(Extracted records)
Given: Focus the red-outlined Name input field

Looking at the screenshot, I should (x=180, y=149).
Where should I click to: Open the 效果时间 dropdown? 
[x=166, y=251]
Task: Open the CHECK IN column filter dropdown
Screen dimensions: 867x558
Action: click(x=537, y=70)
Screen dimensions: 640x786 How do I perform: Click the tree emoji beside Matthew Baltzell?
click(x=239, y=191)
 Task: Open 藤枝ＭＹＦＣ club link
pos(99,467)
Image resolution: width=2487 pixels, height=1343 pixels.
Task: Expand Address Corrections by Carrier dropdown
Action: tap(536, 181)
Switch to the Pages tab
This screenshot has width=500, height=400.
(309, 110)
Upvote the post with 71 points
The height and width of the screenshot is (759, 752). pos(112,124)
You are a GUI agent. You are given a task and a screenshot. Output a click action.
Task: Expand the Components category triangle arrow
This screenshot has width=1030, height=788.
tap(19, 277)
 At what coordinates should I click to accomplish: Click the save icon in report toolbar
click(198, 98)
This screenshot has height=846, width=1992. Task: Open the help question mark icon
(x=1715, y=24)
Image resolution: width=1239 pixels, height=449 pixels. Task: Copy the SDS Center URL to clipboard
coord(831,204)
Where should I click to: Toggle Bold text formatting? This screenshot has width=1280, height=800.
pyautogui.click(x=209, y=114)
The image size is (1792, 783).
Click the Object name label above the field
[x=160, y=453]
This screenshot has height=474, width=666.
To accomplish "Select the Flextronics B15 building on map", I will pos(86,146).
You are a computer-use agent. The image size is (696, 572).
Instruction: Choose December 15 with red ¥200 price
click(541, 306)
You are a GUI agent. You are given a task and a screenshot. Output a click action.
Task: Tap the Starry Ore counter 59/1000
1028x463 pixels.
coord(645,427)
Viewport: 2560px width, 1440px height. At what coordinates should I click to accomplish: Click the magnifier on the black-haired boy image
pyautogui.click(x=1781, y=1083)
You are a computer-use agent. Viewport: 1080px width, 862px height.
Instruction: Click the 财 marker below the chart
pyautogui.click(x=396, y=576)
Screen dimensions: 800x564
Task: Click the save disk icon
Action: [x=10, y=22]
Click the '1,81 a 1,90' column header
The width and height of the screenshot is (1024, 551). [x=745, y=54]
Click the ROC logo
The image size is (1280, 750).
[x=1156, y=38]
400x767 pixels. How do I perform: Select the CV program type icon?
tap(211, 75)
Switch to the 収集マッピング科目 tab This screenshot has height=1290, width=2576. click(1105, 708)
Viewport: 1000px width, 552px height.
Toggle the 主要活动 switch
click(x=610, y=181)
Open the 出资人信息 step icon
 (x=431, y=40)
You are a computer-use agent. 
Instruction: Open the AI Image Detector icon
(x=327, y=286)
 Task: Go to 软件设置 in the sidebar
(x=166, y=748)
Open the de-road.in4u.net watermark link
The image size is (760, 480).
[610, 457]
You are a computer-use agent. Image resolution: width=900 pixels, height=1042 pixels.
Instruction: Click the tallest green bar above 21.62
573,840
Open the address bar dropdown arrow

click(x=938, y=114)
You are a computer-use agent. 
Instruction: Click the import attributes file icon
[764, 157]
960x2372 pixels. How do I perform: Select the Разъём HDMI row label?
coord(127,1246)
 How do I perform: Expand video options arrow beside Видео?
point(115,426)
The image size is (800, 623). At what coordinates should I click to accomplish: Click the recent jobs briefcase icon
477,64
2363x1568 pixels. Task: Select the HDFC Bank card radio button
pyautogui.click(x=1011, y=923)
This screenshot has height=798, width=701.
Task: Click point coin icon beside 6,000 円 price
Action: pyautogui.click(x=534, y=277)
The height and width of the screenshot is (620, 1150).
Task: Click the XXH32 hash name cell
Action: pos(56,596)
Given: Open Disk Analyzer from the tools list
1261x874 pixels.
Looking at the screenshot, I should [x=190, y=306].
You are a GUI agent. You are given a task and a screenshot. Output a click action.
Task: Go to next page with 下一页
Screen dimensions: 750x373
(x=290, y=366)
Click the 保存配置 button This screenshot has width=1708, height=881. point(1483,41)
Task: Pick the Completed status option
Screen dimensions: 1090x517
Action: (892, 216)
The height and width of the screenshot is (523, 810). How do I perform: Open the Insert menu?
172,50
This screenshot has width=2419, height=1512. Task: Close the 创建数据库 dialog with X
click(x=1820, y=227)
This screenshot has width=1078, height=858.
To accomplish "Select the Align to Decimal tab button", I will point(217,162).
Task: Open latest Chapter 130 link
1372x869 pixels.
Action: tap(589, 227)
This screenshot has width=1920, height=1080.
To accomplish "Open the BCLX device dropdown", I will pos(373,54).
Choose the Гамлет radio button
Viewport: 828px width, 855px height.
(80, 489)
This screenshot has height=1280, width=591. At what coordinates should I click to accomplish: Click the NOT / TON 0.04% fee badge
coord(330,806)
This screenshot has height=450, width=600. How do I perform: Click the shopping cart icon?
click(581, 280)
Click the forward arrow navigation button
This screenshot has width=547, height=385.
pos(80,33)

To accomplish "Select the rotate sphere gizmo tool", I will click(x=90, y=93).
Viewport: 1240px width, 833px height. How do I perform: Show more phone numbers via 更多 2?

▶ _Problem statement_
From the material above, pick out every line that contains the word "should" and copy each of those lines.

▶ _Solution_
Looking at the screenshot, I should (x=180, y=149).
Where should I click to: Open the 效果时间 dropdown? 
 At what coordinates should I click to accomplish: Click the save icon in report toolbar
Where should I click to: Toggle Bold text formatting? This screenshot has width=1280, height=800.
Viewport: 2560px width, 1440px height. At what coordinates should I click to accomplish: Click the magnifier on the black-haired boy image
The image size is (800, 623). At what coordinates should I click to accomplish: Click the recent jobs briefcase icon
Looking at the screenshot, I should [x=190, y=306].
This screenshot has height=1280, width=591. At what coordinates should I click to accomplish: Click the NOT / TON 0.04% fee badge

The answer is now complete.